Condolence From: Jenny Varela
Condolence: "I just cant believe she is gone, still to this day my heart is so heavy. I think about her so many times through out the day and dream about her at night. She was the most wonderful mother-in-law any one could have ever asked for, she was my best friend. I love you Memaw."
Thursday July 02, 2009
Condolence From: Rob, Natalie, and Maggi Brindle
Condolence: "Sharon was loved by so many. She had a gentle yet firm way of showing guidance to anyone that came in her path. This includes a time we remember when there was a party at a restaurant...management was basically asking us to leave for another party. The next thing we knew there was Sharon quietly telling the manager what she thought...needless to say, next thing we knew things were better and we were staying!! Thanks also Sharon for being such a special mom and friend to our sister, Jen. We hope that everyone has a special good memory of Sharon to remember in your heart forever. "
Friday January 02, 2009
Condolence From: Danny & Connie Garner
Condolence: "Mike, no one can ever know the depth of your pain. I can remember how lovingly you spoke of Sharon when we worked together. I am sure that she is still looking down from heaven and watching over you and your family. You have our heartfelt sympathy."
Monday December 22, 2008
Condolence From: Polly Alterman
Condolence: "Dear Family, While I didn't know Sharon well, I have the wonderful blessing of calling Michael my other brother. Jay and I send our love and have been praying for you since we heard of her cancer. We believe too that she is in the best of all places and pray that you will experience the comfort of the Lord. Our love and sympathy to you, Jay and Polly Alterman"
Friday December 19, 2008
Condolence From: Angie Butler
Condolence: ""My deepest sympathies go out to the family. Sharon was a co-worker at Nordstrom. She will be missed." "
Friday December 19, 2008
Condolence From: Kathy Stanalonis
Condolence: "To Mike, Tony, Stacy, Brandy and Christopher, you know she loved you unconditionally. She did not leave you until she knew you were strong enough to stand on your own. She was so proud of all of you. She told me the other day that over these weeks while she has been so sick that all of you came to her rescue and that even though it was bad circumstances she was so happy spending this time with her family united. To all of her beautiful grandchildren, please remember the words of guidance that she gave, remember how much she loved you - make her proud. To Mom, our baby is gone, the three amigos are now two - stay strong for me...I love you with all my heart. To my wonderful brother, you were the big brother she looked up to and loved very much. Stay strong...I'm here for you. To Tammy, Barbara, Lois, Tom and all of her friends and family, she loved you. Sharon was my sister, my best friend, my everything-our hearts were entwined as one. I know she is no longer in pain and I know she is in a better place, but she took my heart and I am lost...I love you my guardian angel."
Thursday December 18, 2008
Condolence From: Norma Headley
Condolence: "To my beautiful daughter..you will always be in my heart. i'm glad that you're not in any more pain and that you're in a much better place. i love you so very much. you will be greatly missed and in my heart forever..."

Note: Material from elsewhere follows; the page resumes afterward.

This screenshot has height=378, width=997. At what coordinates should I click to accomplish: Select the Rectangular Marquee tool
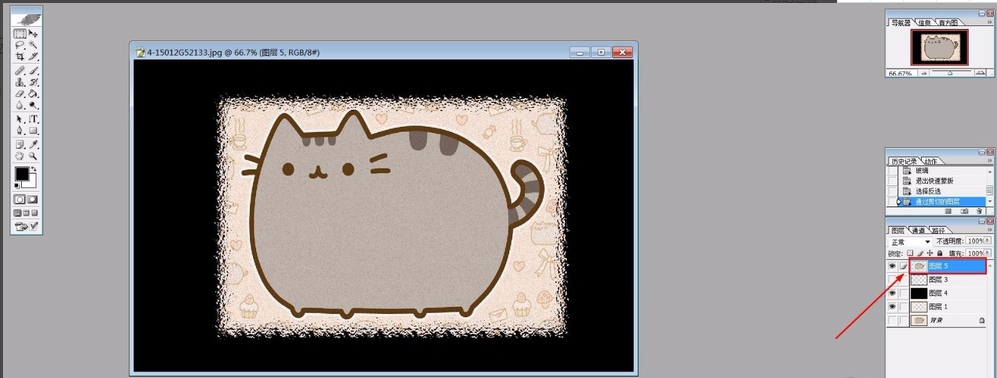[20, 34]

Wednesday December 17, 2008
Condolence From: Brianna lynn& Savannah marie Yates
Condolence: "(savvannah said)that i love you alot you are my best frined she was always there for me she was always nice to me.i LOVE u and you are the best grandmother i could ever have you are much better cause you are not in any more pain and in heaven.i miss u and i LOVE u brianna says: mawmaw you were everything in my life i wish you could be here with me right now. you were in alot of pain and now you are in a much better place. i miss you and i LOVE you so much more than i have ever loved anyone else. you are the nicest person to me like ever in the whole world. i love you mawmaw
Wednesday December 17, 2008
Condolence From: James Yates
Condolence: "you werent just any mother-in-law to me you were a mother to me.you took me under your wing like i was one of your own and that i will never forget. you were the one person i knew i could tell anything to and knew you would never look down on me for what i told you. you were a gift from god that can never be replaced in anyone's eyes.you meant more to me than i could ever express in words. i love you and will truly miss you."
Wednesday December 17, 2008
Condolence From: Brittany Varela
Condolence: "me-maw i love you so much and can't believe your gone. you are my insperation, your my hero, and your were the best grandmother anyone could ask for. You were always there when i needed you even when i didn't want anyone around. I never got to tell you how much i love you. I can't believe your gone. I thought you were getting better when i left the hospital thats the only reason i left if i knew this was going to happen i would have stayed by your side the whole time. You were a good woman and will be truely missed. i love you with all my heart and no one can replace you. I wish we could have spent more time together. You are so amazing. The only thing i wish i could have said to you was im sorry. I was such a jerk to you the last time i saw you and i take it back i didn't mean anything i said. I love you me-maw and will never forget what a wonderful woman you were and how many lives you touched."